### Text block ###
I knew it was a mistake the moment I pressed the 'Send' button. I knew they would treat me like someone pointing out (spoken in nasal tones): 'You do realise, in you drama on Sunday, that a commuter train from Slough in 1967 would not included that kind of carriage, which wasn't introduced until 1968?' But I did it anyway.

Here's the thing. I had watched an episode of the BBC's police drama New Tricks, a painless, brainless way of spending an hour that is to, say, The Bridge, what a McDonalds coffee is to a serious barista product. One of the suspects in the show was a physicist. Fair enough. Even physicists can be obnoxious, as he certainly was. But they showed him in his lab. This was a physicist working on antimatter. And what did we see in the lab? Chemical glassware, and him playing with cylinders of blue liquid. Wearing protective goggles. I just had to moan.

See the physicist at work
So I went through the BBC's byzantine complaint form and made this comment:
I was very unhappy that the 6 October episode showed a character identified as 'a physicist' and working on 'antimatter' actually working in a laboratory where all the equipment would be familiar from an A-level chemistry lab - liquids in tubes, beakers, burettes and the like. This bore no resemblance to any environment in which a physicist would work. You've seen CERN on the news, for goodness sake. Please don't argue that this is nitpicking, or detail no one would care about. You wouldn't show someone in a drama going into an Indian restaurant and eating chicken chow mein. Or someone supposedly working in a brewery, when they were shown working in a paper factory. But this was just as inaccurate and, frankly, condescending to the viewer. It would not have been hard to have filmed it in a physics lab - there are plenty in London. This is one of a number of examples where accuracy of portrayal of science in dramas is far below par compared with, say, portrayal of other academic subjects. It probably reflects the preponderance of arts graduates at the BBC. But it's not good enough. It's easy enough to get someone to be a scientific adviser on a drama (I'd be happy to volunteer) - and there is no excuse for this kind of sloppiness.
I could almost have written the answer myself, so well did it match expectations, but here it is:
I understand you had concerns that a physicist working on antimatter was shown in a laboratory where all the equipment would be familiar from an A-level chemistry lab as this bore no resemblance to any environment in which a physicist would work. 
Whilst we thoroughly research all our scripts and storylines, a certain amount of dramatic licence is occasionally used in order to keep the story moving forward. We appreciate that even the most minor deviation from accuracy can be irritating to some viewers, however with the number of characters in the show, and the amount of storylines running concurrently, we cannot always include the level of detail that some viewers would like us to. 
Right. They totally ignored the point about restaurants and instead considered this a 'minor deviation from accuracy.' Perlease! And how did using a chemistry lab rather than a physics lab 'keep the story moving forward?' I wouldn't have minded if it had been a bog standard university physics lab - no doubt plenty in walking distance of their studios - I wasn't insisting on a full scale antimatter confinement facility.

They can spend all that money to send Brian Cox to a beach somewhere to make a ponderous statement in a slow, lugubrious voice, but they can't spend 30 seconds thinking 'Do physicists really do this?' Sigh.
### Data segment ###
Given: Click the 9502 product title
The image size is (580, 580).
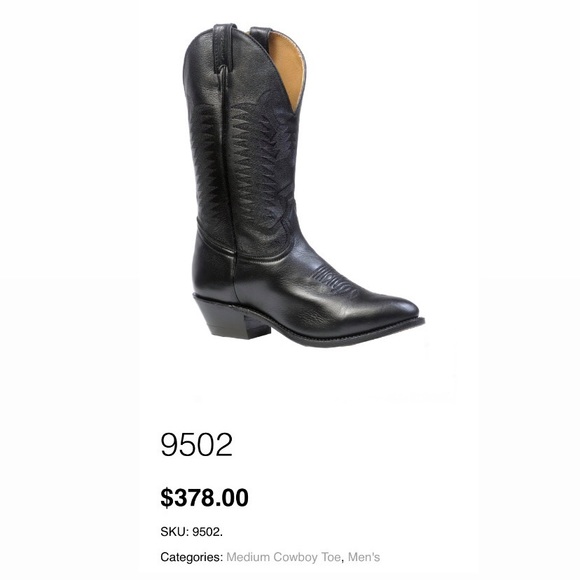Looking at the screenshot, I should pyautogui.click(x=197, y=445).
###
Exercise requirements:
- A) In the blog post, what was the physicist in the police drama working on?
- B) Does each statement agree with the blog post? Answer yes or no for each, quoting the words that decide it.
(i) The physicist in the episode was shown wearing protective goggles.
(ii) The writer insisted that the scene be filmed in a full-scale antimatter confinement facility.
(iii) The BBC's reply addressed the writer's point about restaurants.
The lines are separate material and have no connection to the blog post.

Solution set:
- A) Antimatter.

- B)
(i) Yes: "Wearing protective goggles."
(ii) No: "I wasn't insisting on a full scale antimatter confinement facility."
(iii) No: "They totally ignored the point about restaurants"